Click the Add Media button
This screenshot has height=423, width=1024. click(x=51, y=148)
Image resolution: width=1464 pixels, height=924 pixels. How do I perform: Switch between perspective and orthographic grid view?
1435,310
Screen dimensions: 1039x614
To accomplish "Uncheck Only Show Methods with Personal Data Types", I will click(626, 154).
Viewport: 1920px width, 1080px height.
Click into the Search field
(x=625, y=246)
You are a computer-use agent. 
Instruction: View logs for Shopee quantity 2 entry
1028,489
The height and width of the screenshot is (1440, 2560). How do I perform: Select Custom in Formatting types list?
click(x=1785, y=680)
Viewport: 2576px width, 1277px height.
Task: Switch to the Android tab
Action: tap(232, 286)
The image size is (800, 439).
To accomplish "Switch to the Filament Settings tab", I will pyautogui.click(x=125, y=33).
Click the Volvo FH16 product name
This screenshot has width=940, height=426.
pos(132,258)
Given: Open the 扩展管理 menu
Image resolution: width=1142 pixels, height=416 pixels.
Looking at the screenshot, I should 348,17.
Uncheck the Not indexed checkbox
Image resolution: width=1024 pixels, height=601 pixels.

* **Problem to work on**: Render the records from the line with "The height and" to the line with "pos(132,258)" as a JSON list of strings, one string per line, leaving out blank lines.

* **Correct output**:
[
  "The height and width of the screenshot is (1440, 2560). How do I perform: Select Custom in Formatting types list?",
  "click(x=1785, y=680)",
  "Viewport: 2576px width, 1277px height.",
  "Task: Switch to the Android tab",
  "Action: tap(232, 286)",
  "The image size is (800, 439).",
  "To accomplish \"Switch to the Filament Settings tab\", I will pyautogui.click(x=125, y=33).",
  "Click the Volvo FH16 product name",
  "This screenshot has width=940, height=426.",
  "pos(132,258)"
]